Née en 1916, décédée en 2000, Anne Hébert a compilé dans ce livre 6 nouvelles écrites entre 1939 et 1963.
Si parfois la nouvelle peut être un genre léger, ici ce n’est pas le cas. Les thèmes abordés : mère destructrice dans « Le torrent », destin de « vieille fille » dans « La maison de l’esplanade », ambitions personnelles, faux-semblants et trahisons dans « Un grand mariage ».
Toutes ces histoires sont écrites dans une langue tellement forte, sans fioritures qu’il faut pouvoir les lire dans un moment de réelle tranquillité pour pouvoir les apprécier pleinement.
De la nouvelle « La mort de Stella », j’apprécie particulièrement ces deux passages :
« De la mémoire pourtant, Stella n’en avait jamais eu de reste.
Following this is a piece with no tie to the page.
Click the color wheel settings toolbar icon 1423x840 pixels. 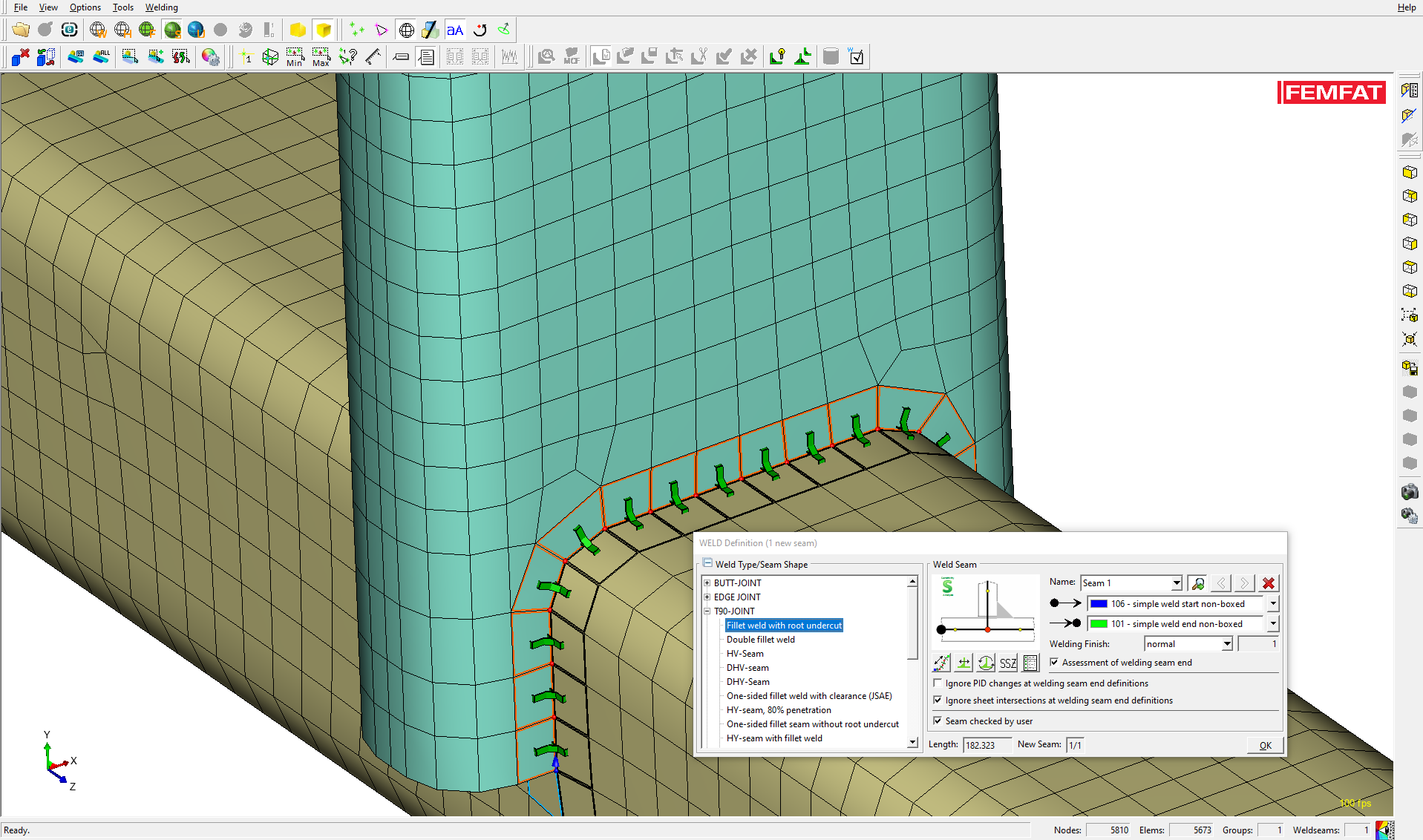tap(210, 57)
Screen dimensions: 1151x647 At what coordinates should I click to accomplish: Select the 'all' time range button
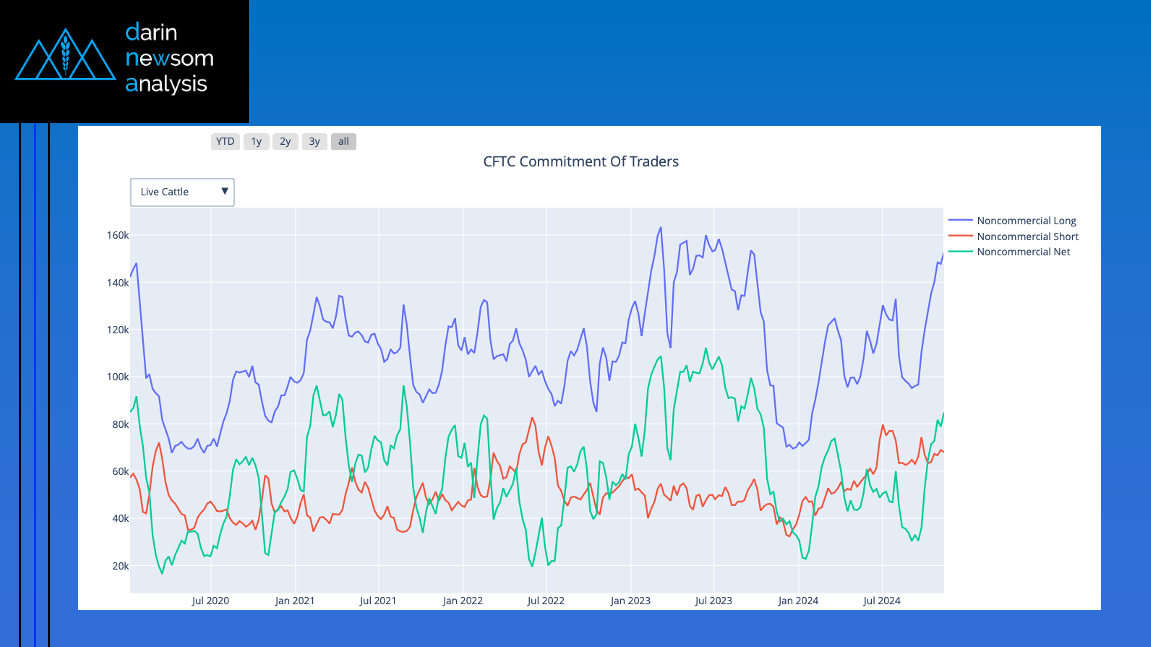click(x=344, y=142)
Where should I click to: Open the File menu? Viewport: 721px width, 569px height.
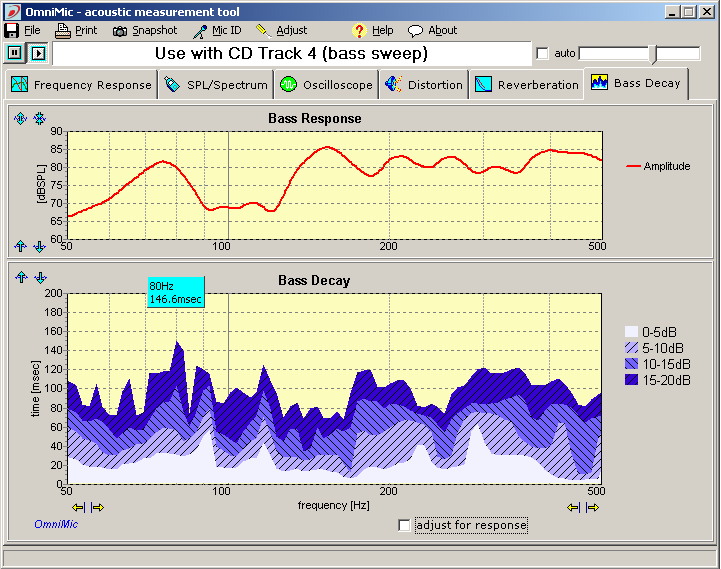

Ni Etienne non plus. De là peut-être venait une certaine forme de malheur, une certaine forme d’espérance aussi ? On recommençait les mêmes sottises, sans se lasser, on rattrapait les mêmes joies, les mêmes peines, comme si on les inventait à mesure. Les souvenirs mis en commun, on ne s’y retrouvait guère, la part de l’un perdue dans celle de l’autre. Les méfaits et les magies de l’oubli, l’intervention souterraine de l’imaginaire, et voici que quelques soirs, Etienne déballait des souvenirs fabuleux. Et cela tournait à sa gloire, ou à sa ruine, selon l’humeur de l’auditoire »
« Debout sur le petit perron de bois, Marie attend, le bébé dans les bras, Yvonne serrée contre elle. Julia s’en revient sur la route. La voisine est avec elle. On voit les deux lampes de poche qui se rapprochent dans le noir. Il y a des flaques partout. La beauté odorante de la plaine, murmurante d’eau et d’insectes, a repris son chant de paix. Marie presse le bébé contre sa poitrine, penche son visage endormi. L’enfant grimace en rêve sous une averse salée. » (Stella, leur mère, vient de mourir).
Magnifique moment de lecture.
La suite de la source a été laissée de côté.